August 31, 2017 / 11:12 AM / a year ago

UK funds raise equity exposure to 18-month high as easy-money party continues

LONDON (Reuters) - British investors ramped up holdings of equities in August to levels not seen since December 2015 and cut cash to at least five-year lows, betting that easy money policies will continue.

Reuters’ monthly poll of 14 UK-based asset managers was carried out from Aug. 16 to 29, straddling the Jackson Hole meeting at which central bankers showed no sign of ending their super-loose credit policies.

This offset market jitters caused by tensions over North Korea.

UK-based funds raised their equity allocation 2.9 percentage points to 50.9 percent, whilst slashing cash levels 2.1 percentage points to 4.8 percent.

“The global economic recovery is still on track and with central banks continually being supportive in their monetary policies then opportunities remain in global equity markets,” said Peter Lowman, chief investment officer of wealth manager Investment Quorum.

He added the “buy on the dips mentality” remained resilient, with a “wall of money” still on the sidelines.

The nuclear stand-off between North Korea and the United States wiped $1 trillion off global shares mid-month, with tensions escalating at end-August.

Trevor Greetham, head of multi-asset at Royal London Asset Management (RLAM), said the initial sell off had triggered the first “buy” signal from the house’s contrarian sentiment indicator since the French elections in April.

As a result he had added to stocks, citing the positive fundamental backdrop.

All the managers who answered a specific question on the nuclear stand-off did not expect a military confrontation between the United States and North Korea before year-end.

Mouhammed Choukeir, chief investment officer, Kleinwort Hambros, argued that geopolitical crises tended not to affect markets for long.

“Analysing 16 serious crises since 1950, only four saw the S&P down one month or 12 months later.
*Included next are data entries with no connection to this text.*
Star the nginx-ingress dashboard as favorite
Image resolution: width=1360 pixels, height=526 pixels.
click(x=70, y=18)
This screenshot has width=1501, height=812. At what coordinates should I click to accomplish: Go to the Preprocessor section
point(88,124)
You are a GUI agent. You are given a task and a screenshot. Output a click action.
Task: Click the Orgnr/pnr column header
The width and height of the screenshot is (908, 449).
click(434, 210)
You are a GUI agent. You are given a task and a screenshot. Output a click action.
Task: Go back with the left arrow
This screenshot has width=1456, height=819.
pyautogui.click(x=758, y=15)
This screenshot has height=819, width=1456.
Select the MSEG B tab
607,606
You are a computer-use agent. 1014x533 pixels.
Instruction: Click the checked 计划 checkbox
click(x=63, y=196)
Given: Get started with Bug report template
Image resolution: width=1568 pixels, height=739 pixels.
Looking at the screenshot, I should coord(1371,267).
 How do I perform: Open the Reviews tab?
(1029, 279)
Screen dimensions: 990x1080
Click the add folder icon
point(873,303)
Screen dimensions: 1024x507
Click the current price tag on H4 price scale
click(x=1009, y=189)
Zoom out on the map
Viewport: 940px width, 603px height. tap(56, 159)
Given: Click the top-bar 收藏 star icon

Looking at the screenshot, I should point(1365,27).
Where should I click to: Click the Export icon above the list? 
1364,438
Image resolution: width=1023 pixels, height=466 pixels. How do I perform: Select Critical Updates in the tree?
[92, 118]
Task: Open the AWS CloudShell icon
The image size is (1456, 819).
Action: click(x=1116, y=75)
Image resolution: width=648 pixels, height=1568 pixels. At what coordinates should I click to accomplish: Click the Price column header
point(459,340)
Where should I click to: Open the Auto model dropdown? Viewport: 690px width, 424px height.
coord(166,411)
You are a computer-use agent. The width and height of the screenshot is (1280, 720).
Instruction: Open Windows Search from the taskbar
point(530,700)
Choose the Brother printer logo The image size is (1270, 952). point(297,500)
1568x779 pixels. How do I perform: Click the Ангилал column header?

Even during those four, geopolitical factors tended to simply coincide with more mundane detractors, such as elevated valuations,” he said.


U.S. President Donald Trump also threatened in the month to shut down the U.S. government in order to secure funding for a border wall with Mexico. A September battle is looming over increasing the federal debt ceiling, which limits how much the U.S. government can borrow.

Yet 85 percent of managers who answered a question on the funding battle thought the chance of a U.S. technical default was less than 50/50.

Within equity portfolios, investors trimmed U.S. exposure to 29.9 percent, one-year lows, whilst adding slightly to emerging markets, which now account for 20.5 percent.

Euro zone equities were cut to 16.7 percent from 18.3 percent, although 85 percent of managers who answered a question on European stocks thought they could rally further in 2017.

Thomas McDonald, a portfolio manager at Russell Investments, was one of those who argued Europe’s economy was in good shape.

“Earnings season has also been strong and combined with a constructive global backdrop, absent any major geopolitical events we think the path of least resistance in the near term for European equities is higher.”

However, Kamil Amin, an investment strategist at Charles Stanley, argued there would have to be some weakness in the euro to support the next leg higher, whilst inflation would need to stay muted.

“From a positioning standpoint, technicals alone are unlikely to support further upside from here based on the fact that most managers are already overweight risk assets in Europe,” he said.